Notes: Though I took all her prompts into consideration, I mostly settled on this one: the song "Beat the Devil's Tattoo", by Black Rebel Motorcycle Club:
There is no peace here
War is never cheap, dear
Love will never meet here
It just gets sold for parts
You cannot fight it
All the world denies it
Open up your eyelids
Let your demons run
Cross-posted to AO3:
BOOP And super-special thanks to
monicawoe for cheerleading and beta-ing and all-round coolness! You're the very best, bb.
PS: All comments adored! Feel free to concrit, if you're so moved. I consider it the gift that keeps on giving...
The angel wasn’t the least bit surprised to find that drowsy little Long Eddy, New York, population 529 was now population 498, as of 11:13 this morning. In point of fact, he knew exactly what had happened to those thirty-three people, those thirty-three souls. They had moved on to their ultimate destinations. Paradise, Perdition…it didn’t much matter.

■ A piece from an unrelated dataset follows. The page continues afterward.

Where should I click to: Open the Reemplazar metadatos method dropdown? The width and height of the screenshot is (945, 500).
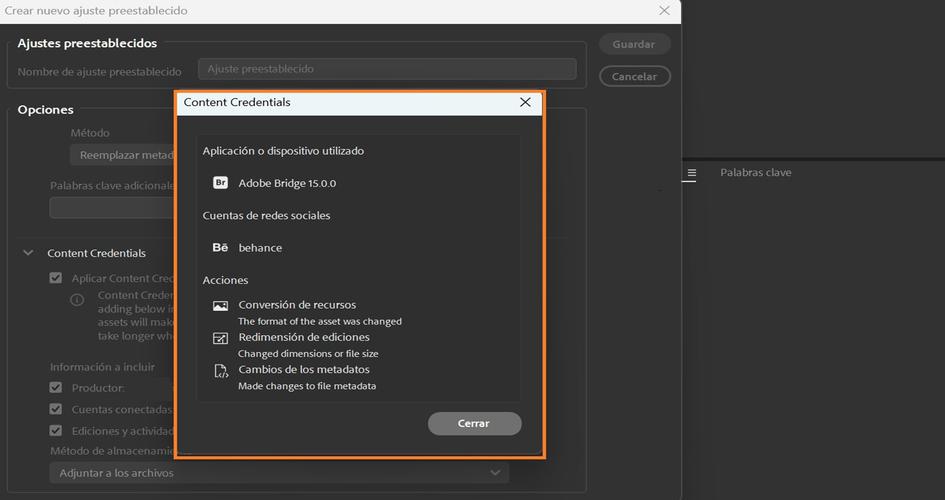[122, 155]
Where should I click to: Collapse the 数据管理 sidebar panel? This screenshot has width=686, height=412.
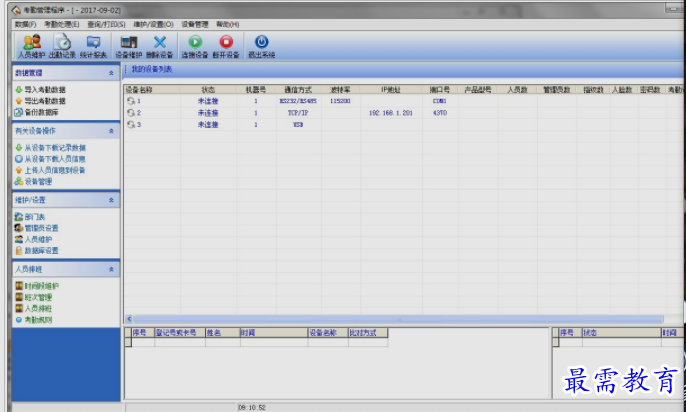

Dust kicked up under his boots as he walked down the barren main street. It didn’t even have a name, but it bisected the town and bottomed out at the railroad tracks, the closest thing Long Eddy had to a business district. The pavement was patchy, degraded, baking under an unrepentant, high-summer sun.
Regardless, the angel wore a heavy, brown coat that brushed his shins. He narrowed his eyes like a gunslinger, cutting through the grit and glare.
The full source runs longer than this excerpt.